[ Edito ] Les déséquilibres de la mondialisation sont financiers, pas commerciaux
Les décisions de Donald Trump sont erratiques, il ne sait pas ce qu'il fait, nous dit-on. Pas si sûr. Pas dit non plus qu'il s'attaque au cœur du problème.
La logique derrière la politique que mène Donald Trump, et notamment son utilisation brutale des droits de douanes, est à trouver dans un livre blanc rédigé par l’économiste en chef de la Maison Blanche, Stephen Miran.
Notre confrère Michael Shellenberger en propose une explication de texte dans son article ci-dessous.
L’argument principal développé par Miran est que le système instauré après la Seconde Guerre mondiale, par lequel les États-Unis financent la sécurité de leurs alliés en Europe et en Asie tout en tolérant des barrières douanières plus lourdes sur leurs productions que celles appliquées en retour, a vécu. Cet édifice a compromis la sécurité nationale américaine, porté préjudice aux classes laborieuses et érodé la cohésion sociale indispensable à toute nation, écrit Shellenberger.
Il poursuit en citant Miran: “le statut de monnaie de réserve (du dollar, ndlr) engendre un paradoxe : il génère des déficits chroniques, à la fois budgétaire et commercial, qui, sur la durée, alimentent une dette publique et extérieure difficilement tenable. Cette dynamique fragilise à terme la stabilité et la primauté d’une économie débitrice de cette envergure disposant de la monnaie de réserve.”
La solution que propose Stephen Miran consiste à restructurer le système commercial international, dans le but de garantir la souveraineté nationale, le niveau de vie des Américains par réduction des déficits et de la dette, et accessoirement la stabilité mondiale. Il pose le constat juste que la mondialisation a cessé depuis longtemps d’être bénéfique.
Si on peut entendre ses arguments, Miran fait en revanche l’impasse sur le fait que les déséquilibres engendrés par la mondialisation sont à l’origine et principalement financiers, non pas commerciaux.

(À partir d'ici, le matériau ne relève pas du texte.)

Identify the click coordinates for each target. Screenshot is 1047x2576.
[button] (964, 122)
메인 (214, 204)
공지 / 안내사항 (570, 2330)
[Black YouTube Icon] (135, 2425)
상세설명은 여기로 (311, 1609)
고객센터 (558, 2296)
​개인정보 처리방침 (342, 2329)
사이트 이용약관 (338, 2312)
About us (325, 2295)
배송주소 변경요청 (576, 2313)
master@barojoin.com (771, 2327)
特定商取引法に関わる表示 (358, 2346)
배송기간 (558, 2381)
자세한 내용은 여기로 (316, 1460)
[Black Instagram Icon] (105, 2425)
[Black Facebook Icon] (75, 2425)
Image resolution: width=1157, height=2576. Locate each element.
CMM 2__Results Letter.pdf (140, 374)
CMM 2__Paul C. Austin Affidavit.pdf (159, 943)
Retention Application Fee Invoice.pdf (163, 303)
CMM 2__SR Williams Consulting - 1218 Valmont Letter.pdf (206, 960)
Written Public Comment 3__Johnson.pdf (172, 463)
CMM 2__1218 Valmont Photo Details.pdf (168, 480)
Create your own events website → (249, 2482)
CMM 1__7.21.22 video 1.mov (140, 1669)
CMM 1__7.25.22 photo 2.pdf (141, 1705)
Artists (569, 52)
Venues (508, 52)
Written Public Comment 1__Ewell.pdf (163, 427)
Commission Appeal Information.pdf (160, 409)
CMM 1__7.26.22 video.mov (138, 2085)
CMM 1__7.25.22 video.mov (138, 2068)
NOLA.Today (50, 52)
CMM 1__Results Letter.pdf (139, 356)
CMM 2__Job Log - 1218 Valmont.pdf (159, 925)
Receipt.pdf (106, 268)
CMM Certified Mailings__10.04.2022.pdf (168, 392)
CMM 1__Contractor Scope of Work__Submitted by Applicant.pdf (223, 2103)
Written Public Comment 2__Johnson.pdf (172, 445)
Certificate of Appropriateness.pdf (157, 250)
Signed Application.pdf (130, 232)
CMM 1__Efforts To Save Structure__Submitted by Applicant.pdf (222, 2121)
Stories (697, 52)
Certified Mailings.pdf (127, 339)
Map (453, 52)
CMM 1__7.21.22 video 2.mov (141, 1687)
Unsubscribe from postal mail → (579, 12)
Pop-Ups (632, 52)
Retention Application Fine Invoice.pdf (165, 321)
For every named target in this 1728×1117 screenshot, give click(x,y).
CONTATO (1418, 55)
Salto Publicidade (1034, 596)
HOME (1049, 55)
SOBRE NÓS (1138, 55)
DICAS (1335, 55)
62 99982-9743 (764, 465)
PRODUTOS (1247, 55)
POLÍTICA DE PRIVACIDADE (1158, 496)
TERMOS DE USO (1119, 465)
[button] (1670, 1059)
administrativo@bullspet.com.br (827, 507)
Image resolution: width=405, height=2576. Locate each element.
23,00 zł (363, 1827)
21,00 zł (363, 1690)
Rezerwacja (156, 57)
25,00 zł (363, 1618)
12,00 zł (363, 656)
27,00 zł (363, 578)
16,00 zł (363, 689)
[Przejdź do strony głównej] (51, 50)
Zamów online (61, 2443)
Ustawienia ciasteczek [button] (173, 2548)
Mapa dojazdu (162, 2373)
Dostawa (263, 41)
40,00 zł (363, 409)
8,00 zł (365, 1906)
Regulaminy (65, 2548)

L’envolée des dettes et des déficits s’explique par trois facteurs : a) les USA en avaient la possibilité grâce au dollar ; b) cela procure une croissance économique rapide et sans effort, avec des bénéfices politiques importants (en France, par exemple, la dette est devenue l’unique levier de croissance, ce qui a conduit Emmanuel Macron à la faire exploser grâce à l’euro pour assurer sa réélection et aujourd’hui se maintenir au pouvoir) ; c) la délocalisation industrielle est une réponse facile, quoique trompeuse, à la loi des rendements décroissants. La mondialisation n’a jamais été centrée sur le commerce – l’histoire atteste de périodes d’échanges soutenus sans les déséquilibres actuels – mais sur la finance, sur les mouvements de capitaux.